Federated learning and differential privacy: Machine learning and deep learning for biomedical image data classification

Background The integration of differential privacy and federated learning in healthcare is key for maintaining patient confidentiality while ensuring accurate predictive modeling. With increasing concerns about privacy, it is essential to explore methods that protect data privacy without compromising model performance. Objective This study evaluates the effectiveness of feedforward neural networks (FNNs), Gaussian processes (GPs), and a subset of deep learning neural networks (MLP) in classifying biomedical image data, incorporating federated learning to enhance privacy preservation. Method We implemented FNN, GP, and MLP models using federated learning and differential privacy techniques. Models were evaluated based on training and validation accuracy, correlation coefficients, mean absolute error (MAE), root mean squared error (RMSE), and relative errors, including relative absolute error (RAE) and relative root squared error (RRSE). Results The FNN achieved 86.49% training accuracy and 82.08% overall accuracy but showed potential overfitting with 68.75% validation accuracy.
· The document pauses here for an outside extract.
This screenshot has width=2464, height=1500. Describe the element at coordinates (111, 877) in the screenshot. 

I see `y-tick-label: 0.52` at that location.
The GP model had a correlation coefficient of 0.9741, a MAE of 108.38, and a RMSE of 173.49. The DNN outperformed the other models with a correlation coefficient of 0.9980, a MAE of 36.80, and a RMSE of 51.01. Federated learning improved privacy while maintaining model performance. Conclusion Federated learning with differential privacy offers a promising solution for secure and accurate biomedical image classification, supporting privacy-preserving machine learning in medical diagnostics without compromising performance.